This week, the New York Times reported that a group of black women about to graduate from the famed U.S. Military Academy at West Point are facing investigation from school officials over a group photo. The picture is one of many taken by students over the years as part of a tradition of “Old Corps” photographs staged to mimic historical cadet portraits. It would be an insignificant personal memento, according to the Times, but for “one key difference: The 16 women raised their clenched fists.”
The salute has set off controversy as the photo spread on social media, with some claiming the pose is an inappropriate political gesture—West Point prohibits public displays of politics from students and staff—and others arguing the pose simply reflected the women’s sense of accomplishment.
The raised fist gesture is associated with numerous political movements, and it can’t be tied to any one ideology or message. In a 2012 post on The Lede blog, the New York Times detailed some of the many movements that have adopted the gesture. Along with the civil rights groups many Americans most readily associate the imagery with, anti-Franco groups in Spain, leftists in Europe, and even white supremacists have used the salute; the Times itself was prompted to examine the salute’s history after Norwegian mass murderer Anders Breivik, known for his extreme far-right views, used it during his trial. A 2006 post on the website for design association AIGA traces the salute’s origins back to revolutionary movements in 19th century France, particularly via Romantic paintings depicting revolution events.
The fist has also been repurposed for wholly apolitical purposes, with AIGA noting its use in an ad campaign for Howard Stern’s radio show. Most recently, pop superstar Beyoncé incorporated the raised fist into her 2016 Super Bowl halftime performance, triggering similar backlash.
The cadets’ supporters argue that the more apolitical use of the salute—supporter Mary Tobin described the fist to the Times as “a sign that means unity and pride and sisterhood”—was the motivation behind the photograph in question; if that’s the case, it wouldn’t be the first time the U.S. military has mistakenly ascribed political motives to innocuous gestures. In 2014, artist and photographer LaMont Hill wrote for the Smithsonian Institution’s Center for Folklife and Cultural Heritage about the history of “the dap,” a handshake developed by black GIs during the Vietnam War as an expression of solidarity. Hill explains that the gesture arose from the racial tensions within the military at the time, which included reports of white soldiers shooting black soldiers during combat, writing:
Such events, combined with the racism and segregation faced by black G.I.s, created a pressing need for an act and symbol of unity. The dap, an acronym for “dignity and pride” whose movements translate to “I’m not above you, you’re not above me, we’re side by side, we’re together,” provided just this symbol of solidarity and served as a substitute for the Black Power salute prohibited by the military.
As the dap’s popularity grew, white military officials mistakenly interpreted the gesture as “a coded language of potential black insurrection,” and promptly banned it at all levels, disciplining and even discharging black soldiers for dapping.

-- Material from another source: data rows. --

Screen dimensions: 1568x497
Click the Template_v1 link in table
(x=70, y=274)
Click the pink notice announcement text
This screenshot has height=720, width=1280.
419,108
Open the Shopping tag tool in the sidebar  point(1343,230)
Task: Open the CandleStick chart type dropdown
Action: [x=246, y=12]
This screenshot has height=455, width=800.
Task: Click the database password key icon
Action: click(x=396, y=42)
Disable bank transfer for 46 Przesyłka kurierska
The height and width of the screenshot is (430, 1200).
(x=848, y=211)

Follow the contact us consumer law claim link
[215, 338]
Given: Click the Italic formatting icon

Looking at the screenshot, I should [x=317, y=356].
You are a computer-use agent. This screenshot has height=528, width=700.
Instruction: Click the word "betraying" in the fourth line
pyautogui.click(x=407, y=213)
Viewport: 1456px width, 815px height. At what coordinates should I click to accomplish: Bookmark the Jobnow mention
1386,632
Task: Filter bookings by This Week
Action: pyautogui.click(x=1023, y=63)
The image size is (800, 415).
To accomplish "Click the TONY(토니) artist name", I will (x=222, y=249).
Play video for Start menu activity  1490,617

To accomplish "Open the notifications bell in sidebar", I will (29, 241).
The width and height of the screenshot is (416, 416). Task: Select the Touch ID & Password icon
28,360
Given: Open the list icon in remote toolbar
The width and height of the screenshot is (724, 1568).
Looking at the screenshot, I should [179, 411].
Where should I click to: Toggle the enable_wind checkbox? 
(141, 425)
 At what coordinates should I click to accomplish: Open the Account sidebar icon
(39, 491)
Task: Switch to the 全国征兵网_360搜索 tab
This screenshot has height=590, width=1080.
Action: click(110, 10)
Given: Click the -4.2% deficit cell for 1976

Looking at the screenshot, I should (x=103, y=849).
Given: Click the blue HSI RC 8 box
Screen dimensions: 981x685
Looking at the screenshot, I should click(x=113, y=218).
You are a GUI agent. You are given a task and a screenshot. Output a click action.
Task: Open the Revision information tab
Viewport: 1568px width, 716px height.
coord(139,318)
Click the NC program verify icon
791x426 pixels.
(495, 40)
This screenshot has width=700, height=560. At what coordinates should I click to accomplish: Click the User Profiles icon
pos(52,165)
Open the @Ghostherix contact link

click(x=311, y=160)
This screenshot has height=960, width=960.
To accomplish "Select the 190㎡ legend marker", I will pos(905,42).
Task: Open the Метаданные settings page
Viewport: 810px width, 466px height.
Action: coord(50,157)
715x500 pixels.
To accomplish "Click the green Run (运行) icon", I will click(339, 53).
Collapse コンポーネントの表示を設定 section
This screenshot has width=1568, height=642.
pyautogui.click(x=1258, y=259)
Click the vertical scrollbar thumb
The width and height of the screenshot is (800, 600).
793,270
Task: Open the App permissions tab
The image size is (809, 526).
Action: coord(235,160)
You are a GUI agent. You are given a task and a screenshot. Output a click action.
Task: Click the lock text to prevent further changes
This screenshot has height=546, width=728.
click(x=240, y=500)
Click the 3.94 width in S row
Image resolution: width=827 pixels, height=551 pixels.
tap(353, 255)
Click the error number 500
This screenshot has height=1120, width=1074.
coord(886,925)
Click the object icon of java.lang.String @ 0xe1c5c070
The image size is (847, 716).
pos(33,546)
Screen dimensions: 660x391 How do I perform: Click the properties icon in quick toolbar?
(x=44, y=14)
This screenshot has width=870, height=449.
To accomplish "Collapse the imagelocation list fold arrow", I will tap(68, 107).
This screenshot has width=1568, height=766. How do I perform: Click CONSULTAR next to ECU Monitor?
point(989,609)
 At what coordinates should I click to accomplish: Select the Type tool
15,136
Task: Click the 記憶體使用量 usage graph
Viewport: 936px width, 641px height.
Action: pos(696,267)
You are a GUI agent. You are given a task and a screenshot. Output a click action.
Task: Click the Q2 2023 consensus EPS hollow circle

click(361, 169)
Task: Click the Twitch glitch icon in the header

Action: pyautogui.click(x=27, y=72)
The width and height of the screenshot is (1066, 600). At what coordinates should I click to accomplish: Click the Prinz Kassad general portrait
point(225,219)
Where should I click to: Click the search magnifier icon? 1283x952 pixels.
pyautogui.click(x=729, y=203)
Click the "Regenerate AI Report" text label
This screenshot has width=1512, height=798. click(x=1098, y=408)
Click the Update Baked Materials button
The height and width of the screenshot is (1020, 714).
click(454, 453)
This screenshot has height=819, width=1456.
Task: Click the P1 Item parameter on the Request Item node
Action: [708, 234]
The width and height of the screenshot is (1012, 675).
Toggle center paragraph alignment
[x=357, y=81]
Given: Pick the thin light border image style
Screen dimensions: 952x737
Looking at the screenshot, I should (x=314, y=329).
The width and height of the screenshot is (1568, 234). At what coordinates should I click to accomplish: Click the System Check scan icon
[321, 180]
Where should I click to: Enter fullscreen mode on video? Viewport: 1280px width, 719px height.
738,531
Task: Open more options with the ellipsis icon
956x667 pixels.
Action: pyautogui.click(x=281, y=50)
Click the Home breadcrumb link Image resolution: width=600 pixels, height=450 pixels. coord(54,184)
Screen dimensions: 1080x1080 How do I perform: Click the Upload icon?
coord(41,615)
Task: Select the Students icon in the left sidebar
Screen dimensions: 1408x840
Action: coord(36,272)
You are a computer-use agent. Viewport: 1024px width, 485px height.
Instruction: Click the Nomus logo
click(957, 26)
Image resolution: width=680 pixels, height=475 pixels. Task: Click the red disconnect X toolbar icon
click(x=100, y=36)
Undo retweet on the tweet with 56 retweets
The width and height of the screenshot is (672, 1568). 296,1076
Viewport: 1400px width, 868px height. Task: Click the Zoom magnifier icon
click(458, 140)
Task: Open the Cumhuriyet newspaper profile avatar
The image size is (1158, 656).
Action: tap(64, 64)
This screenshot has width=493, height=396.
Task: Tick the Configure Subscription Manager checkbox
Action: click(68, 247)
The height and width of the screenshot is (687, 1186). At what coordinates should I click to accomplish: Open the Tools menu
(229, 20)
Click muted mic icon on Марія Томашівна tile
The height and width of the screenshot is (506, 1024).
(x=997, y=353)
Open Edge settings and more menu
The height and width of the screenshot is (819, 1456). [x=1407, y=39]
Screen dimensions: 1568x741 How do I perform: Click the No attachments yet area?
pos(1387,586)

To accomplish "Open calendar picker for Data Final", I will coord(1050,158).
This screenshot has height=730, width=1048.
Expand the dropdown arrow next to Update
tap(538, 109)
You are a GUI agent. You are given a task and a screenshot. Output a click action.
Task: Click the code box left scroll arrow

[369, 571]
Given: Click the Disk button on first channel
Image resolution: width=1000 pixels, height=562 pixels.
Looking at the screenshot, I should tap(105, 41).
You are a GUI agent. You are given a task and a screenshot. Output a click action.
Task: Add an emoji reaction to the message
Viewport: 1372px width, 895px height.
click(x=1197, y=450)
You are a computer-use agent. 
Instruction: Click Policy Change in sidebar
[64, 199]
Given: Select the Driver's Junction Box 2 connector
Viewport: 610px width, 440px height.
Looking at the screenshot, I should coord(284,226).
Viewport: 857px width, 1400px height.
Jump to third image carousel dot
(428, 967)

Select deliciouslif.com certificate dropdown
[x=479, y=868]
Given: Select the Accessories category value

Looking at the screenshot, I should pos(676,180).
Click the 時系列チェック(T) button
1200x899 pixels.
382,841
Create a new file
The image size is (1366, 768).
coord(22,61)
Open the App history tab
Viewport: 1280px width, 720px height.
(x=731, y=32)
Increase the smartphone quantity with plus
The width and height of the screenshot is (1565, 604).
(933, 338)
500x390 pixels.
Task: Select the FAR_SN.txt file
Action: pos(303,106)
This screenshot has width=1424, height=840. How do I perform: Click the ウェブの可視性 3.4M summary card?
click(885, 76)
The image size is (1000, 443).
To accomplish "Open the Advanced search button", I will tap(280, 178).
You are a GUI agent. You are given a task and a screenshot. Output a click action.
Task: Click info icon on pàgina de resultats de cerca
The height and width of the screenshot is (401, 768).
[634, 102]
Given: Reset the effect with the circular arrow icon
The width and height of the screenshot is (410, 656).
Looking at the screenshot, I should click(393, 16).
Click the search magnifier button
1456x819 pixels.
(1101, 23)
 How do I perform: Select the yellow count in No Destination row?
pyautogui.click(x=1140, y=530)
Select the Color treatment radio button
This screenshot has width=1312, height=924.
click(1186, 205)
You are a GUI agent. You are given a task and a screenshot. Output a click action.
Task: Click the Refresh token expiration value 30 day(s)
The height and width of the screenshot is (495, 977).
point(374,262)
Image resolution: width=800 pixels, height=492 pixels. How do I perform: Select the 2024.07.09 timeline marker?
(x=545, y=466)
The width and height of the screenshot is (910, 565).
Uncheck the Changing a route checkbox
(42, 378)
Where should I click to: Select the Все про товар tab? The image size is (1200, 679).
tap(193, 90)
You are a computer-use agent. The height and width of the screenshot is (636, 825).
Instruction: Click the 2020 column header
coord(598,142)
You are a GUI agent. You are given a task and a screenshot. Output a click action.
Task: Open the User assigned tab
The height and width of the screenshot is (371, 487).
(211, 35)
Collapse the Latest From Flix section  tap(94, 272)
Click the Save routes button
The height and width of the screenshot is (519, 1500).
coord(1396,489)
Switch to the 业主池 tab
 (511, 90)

A report produced by the Department of Defense’s Task Force on the Administration of Military Justice noted that “dapping has become a source of great friction both between the black serviceman and his white counterparts and between him and the military system.” At the same time, when black soldiers requested the banning of Confederate flags and punishment for those who displayed them, the requests fell on deaf ears, according to accounts in Fighting on Two Fronts: African Americans and the Vietnam War. Confederate flags were ultimately banned, but the rule was rarely enforced, with the flag even being paraded in front of troops during a Christmas USO show.
While it remains to be seen what punishment the cadets will face, if any, it should be noted that they certainly have reason to be proud. The Times points out that the 16 photographed cadets represent nearly all of the black women graduating from West Point this year—out of a class of about 1000, 17 (1.7%) are black women. And as Mary Tobin pointed out to the Times, graduating from the highly-regarded military academy means that they have done “what only a few people, male or female, have ever done in this country.”